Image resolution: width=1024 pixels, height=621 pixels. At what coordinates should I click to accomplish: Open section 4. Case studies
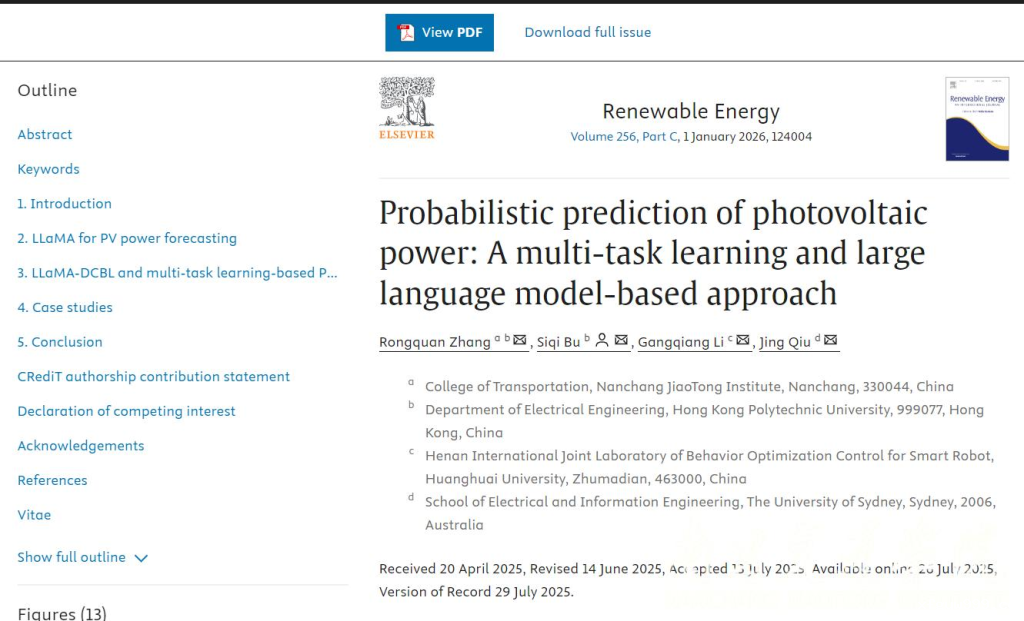pyautogui.click(x=65, y=307)
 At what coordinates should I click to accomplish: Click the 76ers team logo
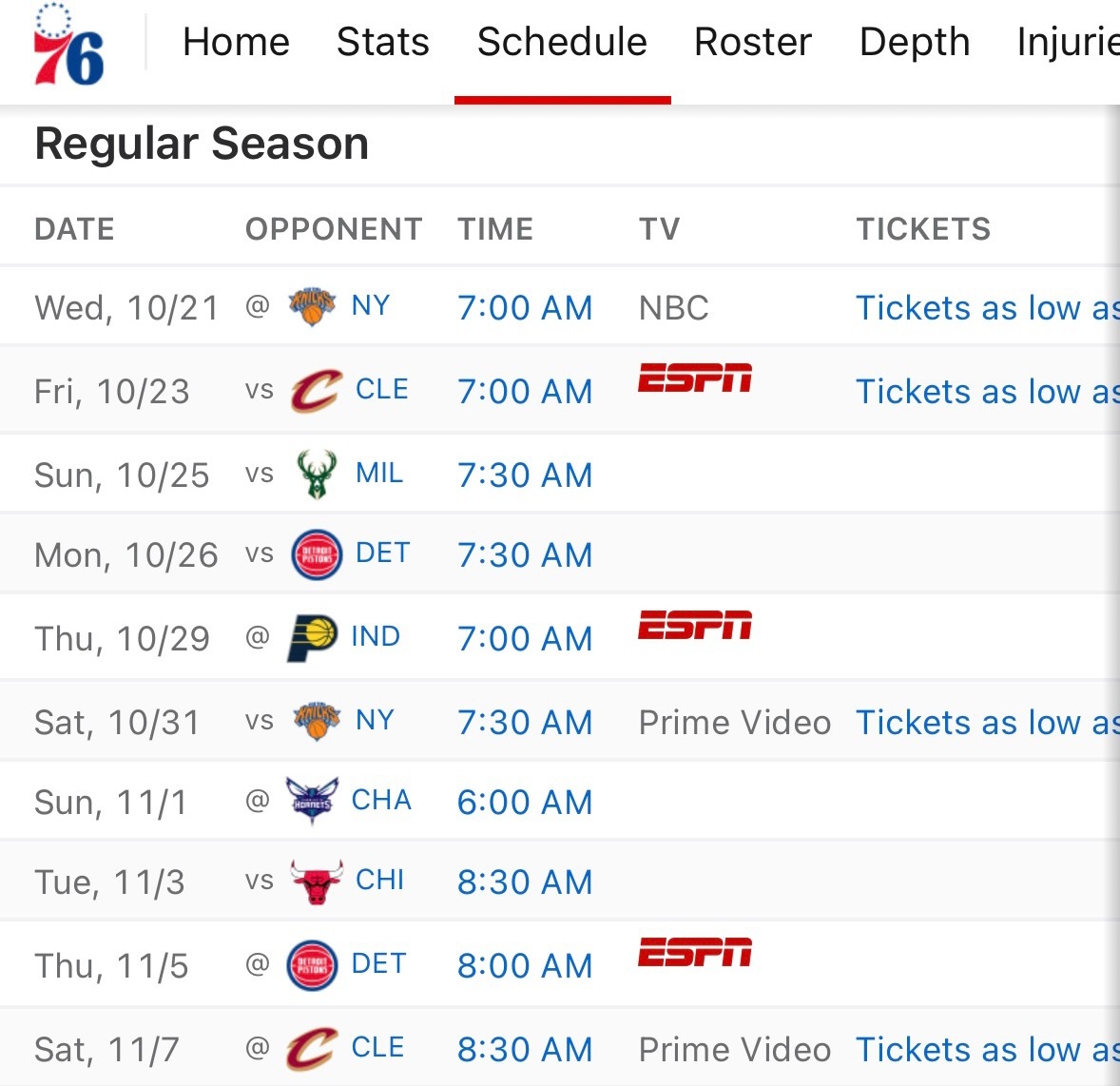coord(69,45)
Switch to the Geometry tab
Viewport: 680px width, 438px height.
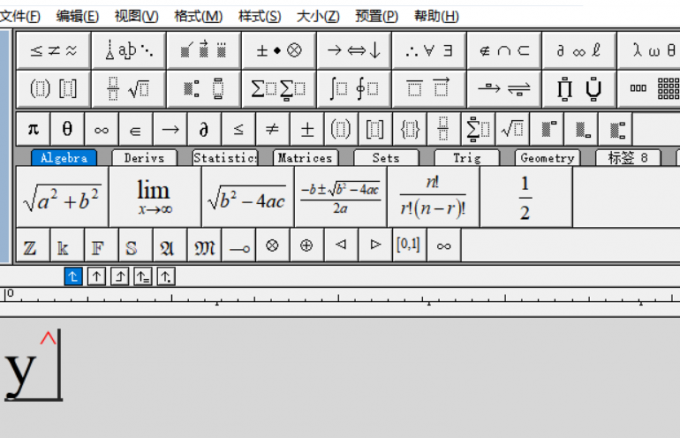[x=547, y=158]
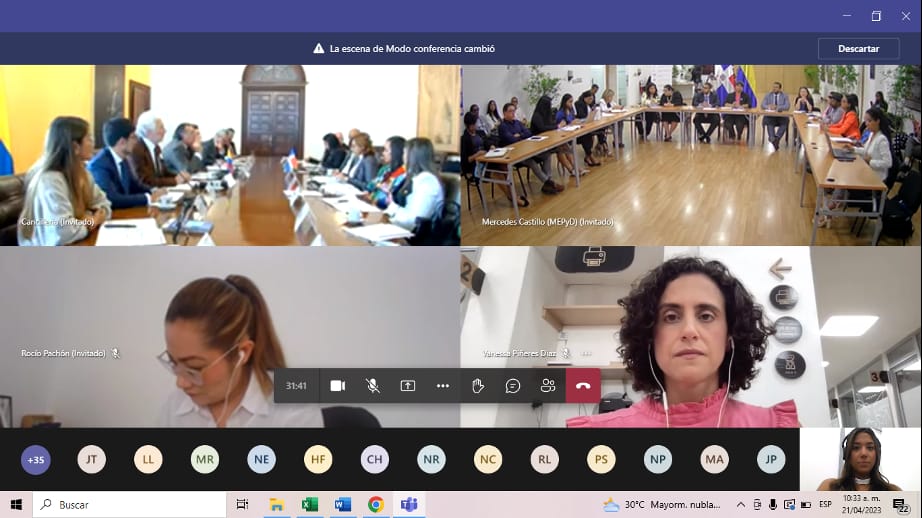This screenshot has height=518, width=922.
Task: Open the share content tray
Action: (408, 386)
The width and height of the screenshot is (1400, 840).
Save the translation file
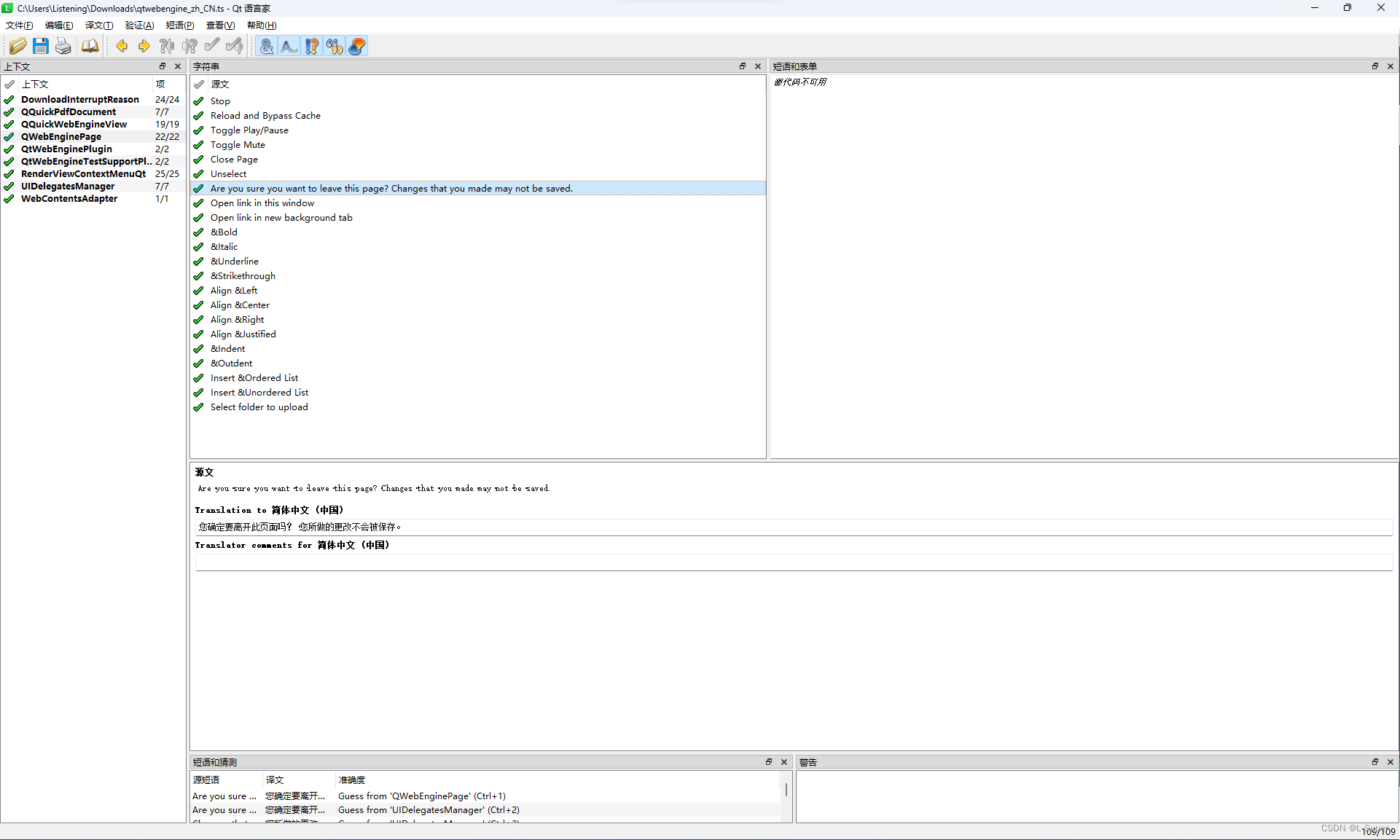(x=41, y=47)
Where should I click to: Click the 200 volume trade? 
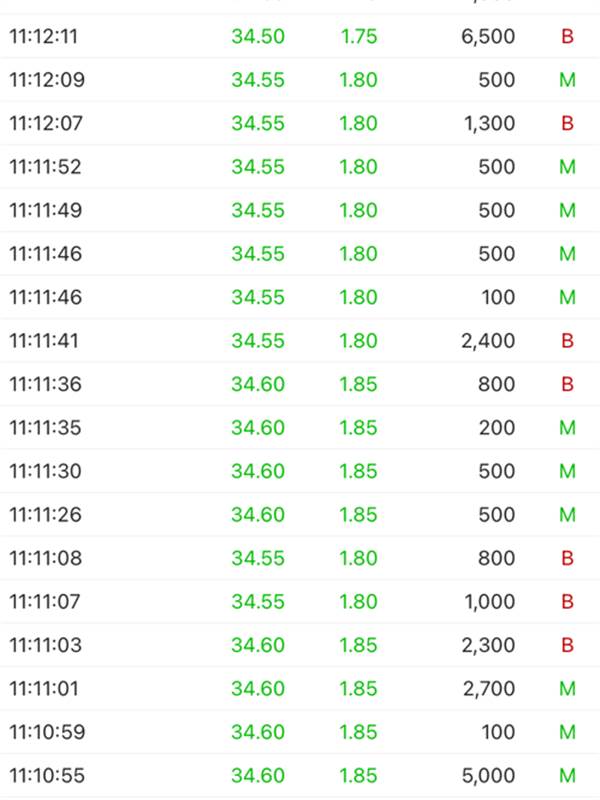(x=497, y=428)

What the task asks: Reproduce every line above word for word, but leave out the pictures.

The solution:
Image resolution: width=1024 pixels, height=621 pixels. At what coordinates should I click to accomplish: Open section 4. Case studies
pyautogui.click(x=65, y=307)
 At what coordinates should I click to accomplish: Click the 76ers team logo
coord(69,45)
Switch to the Geometry tab
Viewport: 680px width, 438px height.
[x=547, y=158]
This screenshot has height=518, width=922.
Task: Open the share content tray
Action: (408, 386)
The width and height of the screenshot is (1400, 840).
Save the translation file
(x=41, y=47)
Where should I click to: Click the 200 volume trade? 
(x=497, y=428)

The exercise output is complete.